Let me introduce myself. My name is Laura. I’m a registered nurse and I am one of the first aid volunteers for the 2015 IRON. This is my 3rd year working with SISU and this event. My event resume is extensive and includes the “Summer of Fun” Irvine Mud Run, the Bubble Run, the ROC (ridiculous obstacle course) race and about a half a dozen virtual 5K’s. The IRON is something that I look forward to as it never ceases to make me chuckle.
For those who have signed up, good for you. For those that actually show up, be prepared. I have not been involved in any of the planning of the actual challenges that are in store for you this year but I have gone over the participant list with your race directors and have identified the athletes that could cause me to have to put down my cool beverage and get up out of my chair. For this reason, I would like to give you some insights and advice from a health and safety standpoint.
The SISU IRON is a unique event for many reasons. Camp Trask, which is our base camp, is exclusively ours for the weekend. This is the place where the athletes usually start from and meet up between challenges. Some athletes who have finished a challenge early have even had a chance to sit (but NOT in my chair) and have a short rest while waiting for others to finish. It is a transition area. Not all events have the luxury of having a base camp that is private. The reason I tell you this is so that you can plan and prepare.
So here’s what you can expect. You will not bring enough water.
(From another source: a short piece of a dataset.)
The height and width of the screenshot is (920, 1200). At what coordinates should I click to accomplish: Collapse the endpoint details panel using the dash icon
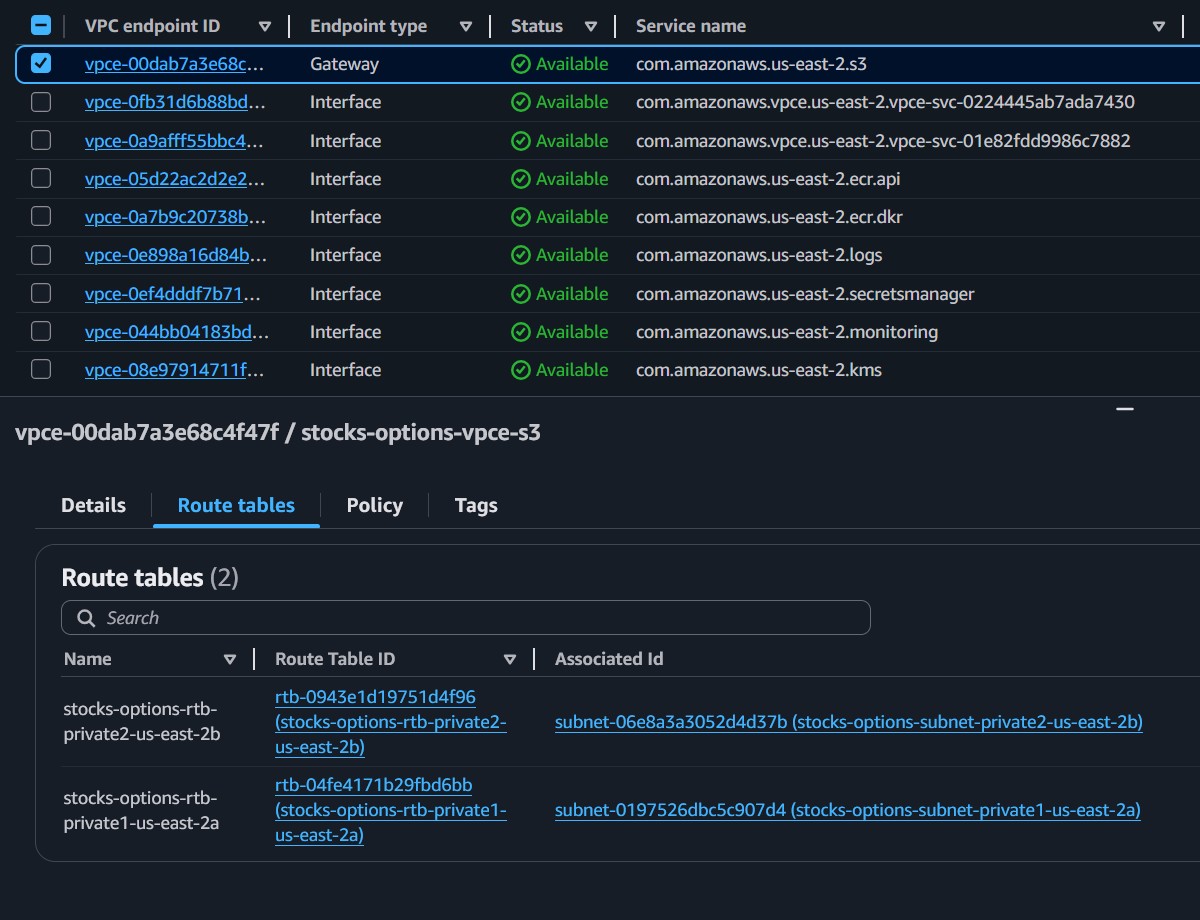(1124, 409)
There will be bugs (the Red Velvet "Cupcake" Ant will be out in full force). You will cramp up. You will chafe. You will get blisters. You will cry. You will feel like you are dying. I will roll my eyes.
That being said, we are prepared to handle minor issues and injuries. In the event of any major injuries, including but not limited to, broken bones, snake bites, bear attacks, severed digits, limbs or appendages, respiratory distress and cardiac arrest, those will be handled by calling 911. We will go in to “beast mode” to keep you alive until help arrives (please refer to your waiver).
Here’s what I expect. I expect that if you actually show up for the IRON that this is not the first event you have ever done and you know what your hydration needs are. Adequately hydrate prior to the event. If you need 5 cases of water, Gatorade, mustard, whatever you need to stay hydrated and replenish electrolytes, bring it. Last year some athletes critically underestimated their need for water. How much water would you bring to Hell? Bring adequate nutrition for the duration of the event. Last year I cooked 2 pounds of bacon in the compound while Coach Payne took the athletes through what I refer to as the “Meet Your Maker” boot camp session. I didn’t share my bacon. If you need some sort of special salves, ointments, cushions, or pads for your feet, bring them. We are prepared with basic first aid supplies, including OTC meds and topical ointments. We don’t have horse placenta or whatever that stuff is that some of the endurance athletes use on their feet. If you take any prescription medications, asthma inhalers or Epi-Pen, bring them. If you are aware of a medical condition that you have that may flare up or occur during the event that may cause an emergency situation, please let me know. I am bound by law to keep confidentiality. I am talking about heart conditions, seizure disorders, bleeding disorders and respiratory conditions. I don’t want to see the mole on your back that you’ve been meaning to have checked. Finally, on the off chance that you have time to sit, bring your own chair. Do not sit in my chair!
True story. Last year someone asked me if I had a pair of toenail clippers they could use to pop a blister. So this year I will be prepared with my personal toenail clippers. The ones I cut my toenails with.
I look forward to meeting you all, especially those that I have identified as potential patients.